The Chinese Super League has become known for its lavish spending on foreign imports. However, from the 2018 season that could be about to change as the CFA (Chinese Football Association) try to gain more influence over how money is being spent and more control over how clubs develop youth players. The ideas are to find a way of using foreign imports and big money signings to benefit Chinese players, the league structure, and the national team.

The CFA will attempt to do this by implementing a couple of new but key rule changes. Firstly they have slightly adjusted the foreign player rules, you can still play 3 foreign players in the starting lineup but now you have to match the number of foreign players with homegrown under 23 players. This is seen as a way to help Chinese players develop, and a by-product of forcing clubs to play more homegrown youth players should in theory also benefit the national team.

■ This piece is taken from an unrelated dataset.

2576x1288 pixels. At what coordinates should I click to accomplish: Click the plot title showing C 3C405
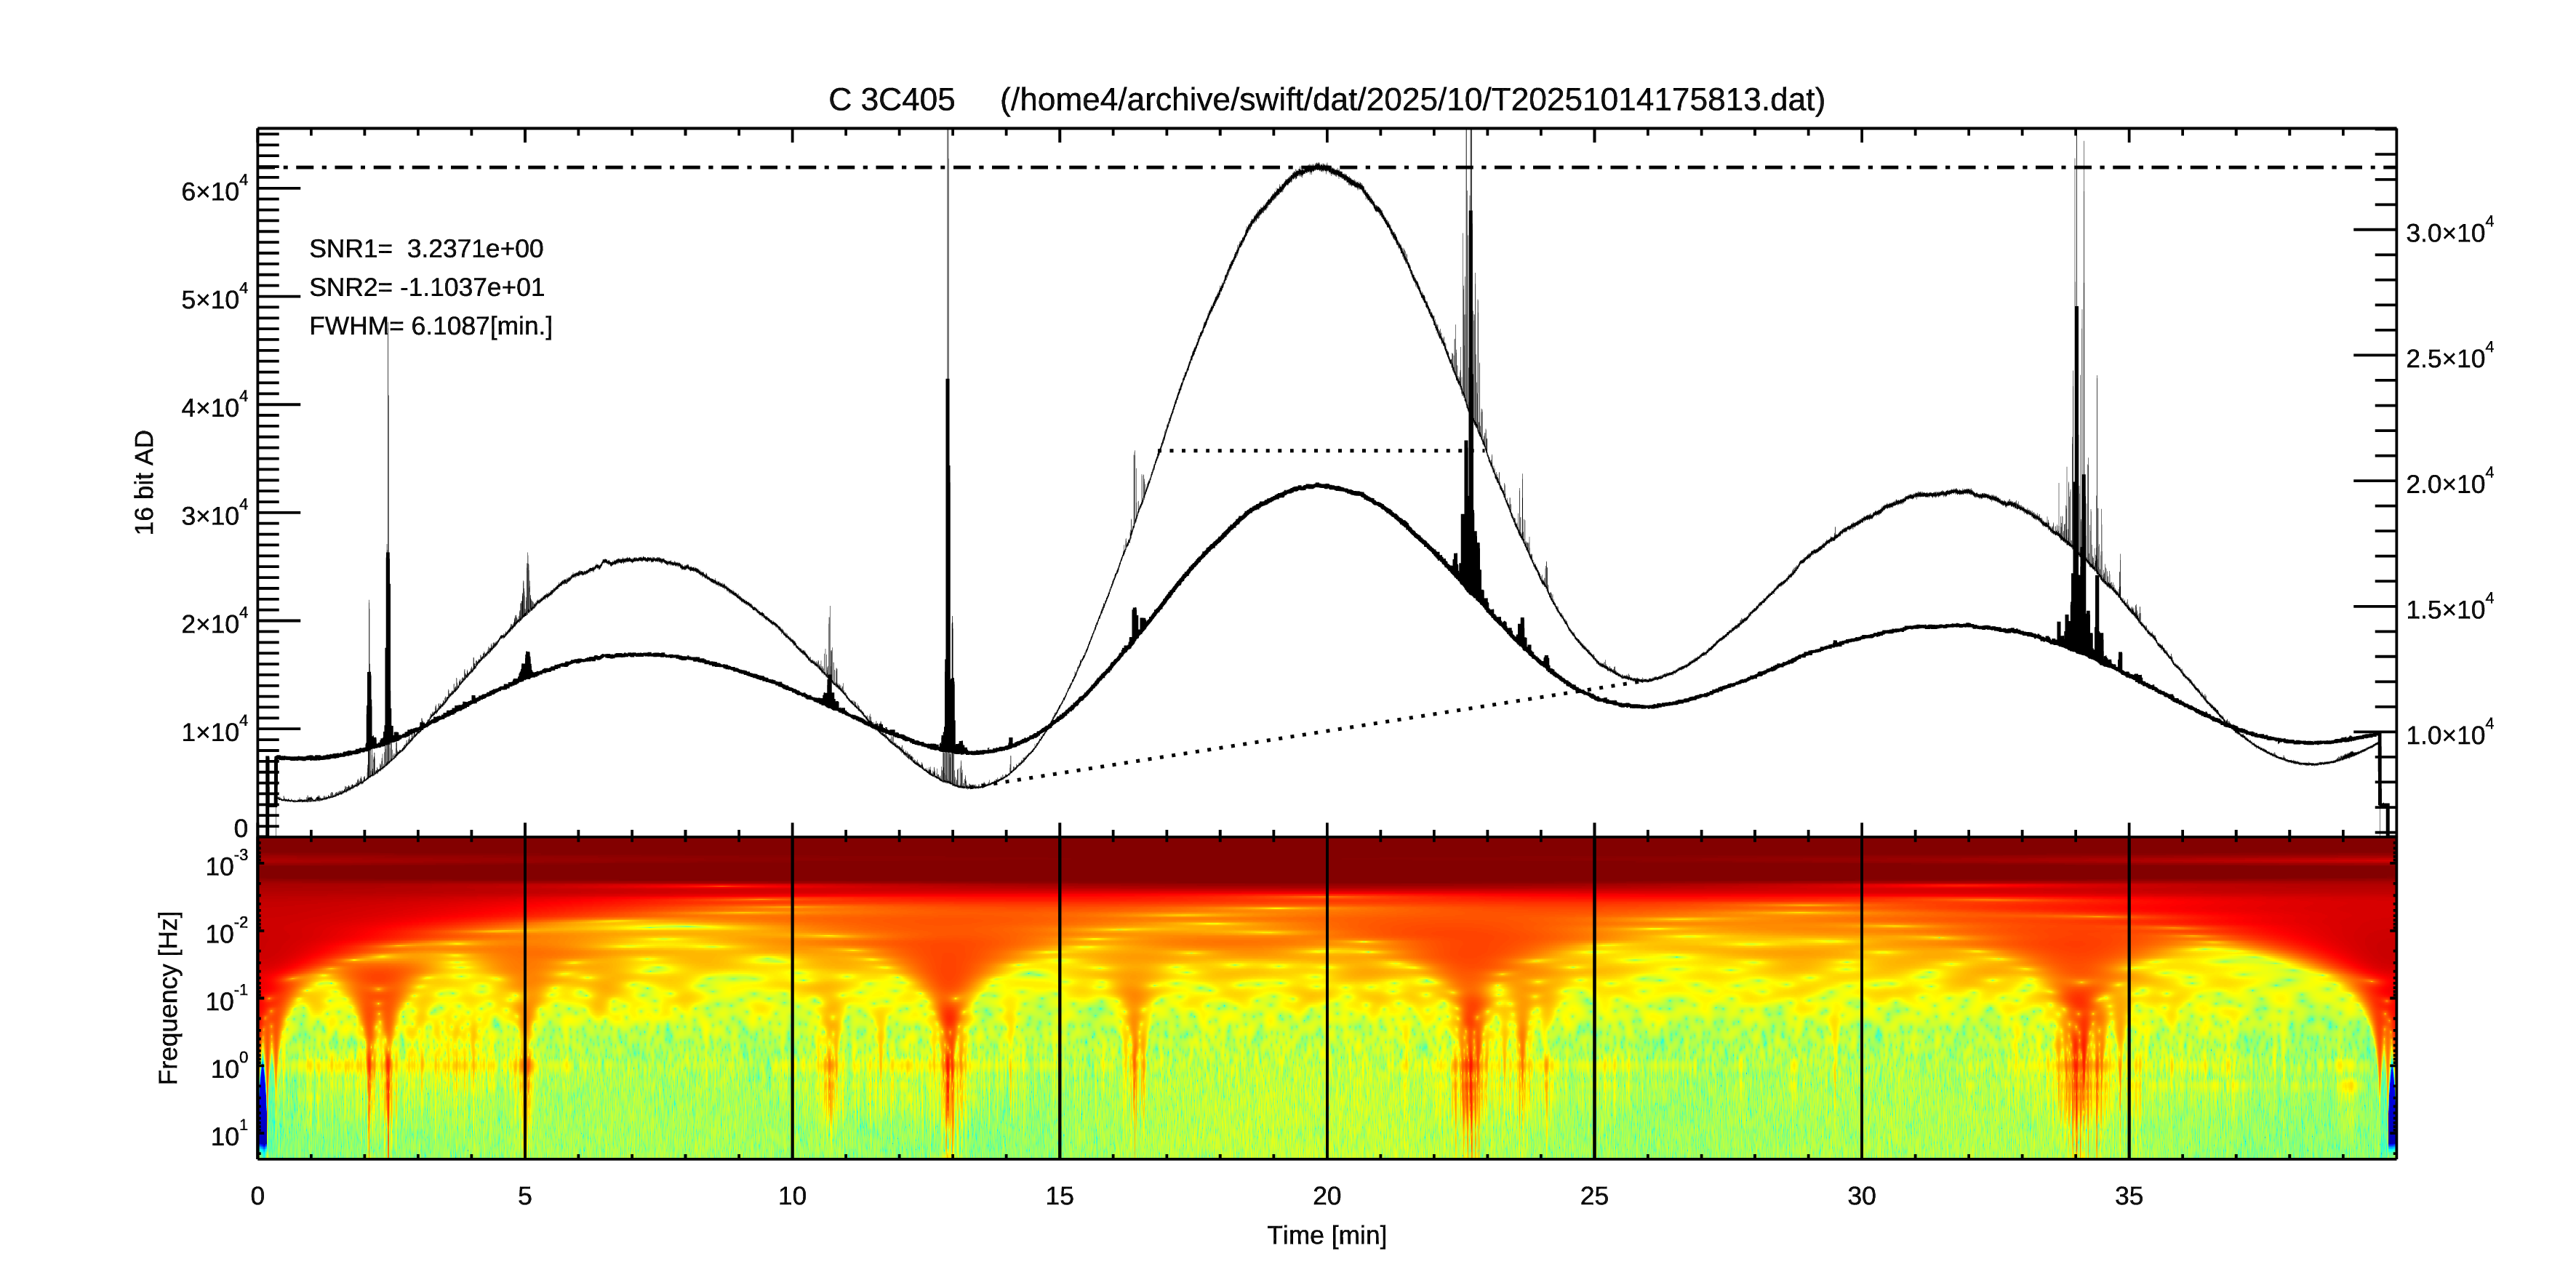891,100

I agree with the CFA on this new initiative, the only way young players can have a chance of improving is by getting opportunities to play in competitive games where the outcome matters. Youth leagues are all well-intentioned but they offer a very safe environment where no one suffers from the threat of losing jobs or are put under severe pressure for losing.  The only focus and agenda of a youth team is to develop players for the first team or in the case of some clubs to be sold on at profit.

I recently saw some posts on twitter when news of the rule change broke insisting this new rule would be terrible for the Chinese Super League (CSL) as it’s supposed to be competing with the major European leagues and be a similar source of entertainment. The CSL is still a developing league however, despite the influx of foreign players and the amount of money spent. Thus making the rule change to ensure young Chinese players are getting game time will not be fundamental for the national team but also for the development and growth of the CSL. Most of the star players known outside of China are likely to be foreign, with homegrown Chinese players not currently making much of an impact outside of China’s borders.

What people may be unaware of is when most of the major European leagues started they also had homegrown player rules in their infancy and some even still do have them in place right now. Even the Holy Grail known as the Premier League in England started out with a homegrown player rule. It can be argued that the premier league currently heavily relies on foreign talent, which it does but at some point the Premier League’s bubble will burst as a lot of people already believe football in England has reached saturation point and the England team is the worst it has been for years.

In my opinion this rule change is a good idea from the CFA to ensure the growth of CSL continues and to enable the development of youth players, as long as the rule is implemented sufficiently then this idea could work well, although admittedly it hasn’t been tried before.

The second rule change put in place by the CFA states that any loss-making clubs signing foreign players have to pay the exact amount into a youth development fund. This is a good idea also, but it heavily rests on two key points.

The first point is, who will be in charge of managing and re-investing this youth development fund? If it is not re-invested wisely then it will be equal to throwing millions down the toilet, having a huge stack of cash in a development fund is useless if idiots are employed to manage and spend it.

The second issue is that we have already seen how rich European clubs have circumnavigated financial fair play rules, which essentially are who these rules seem to be targeting. PSG have given other rich clubs a blueprint to pull an Mbappe already by taking a player they want on loan and then paying for them the season after.  

It’s going to be interesting to see if these rule changes will have the desired effect for Chinese football by improving the standard of Chinese players, as well as the national team. My prediction is that as long as the CFA implement it suitably it will be a success, it will be interesting to see if my prediction is correct.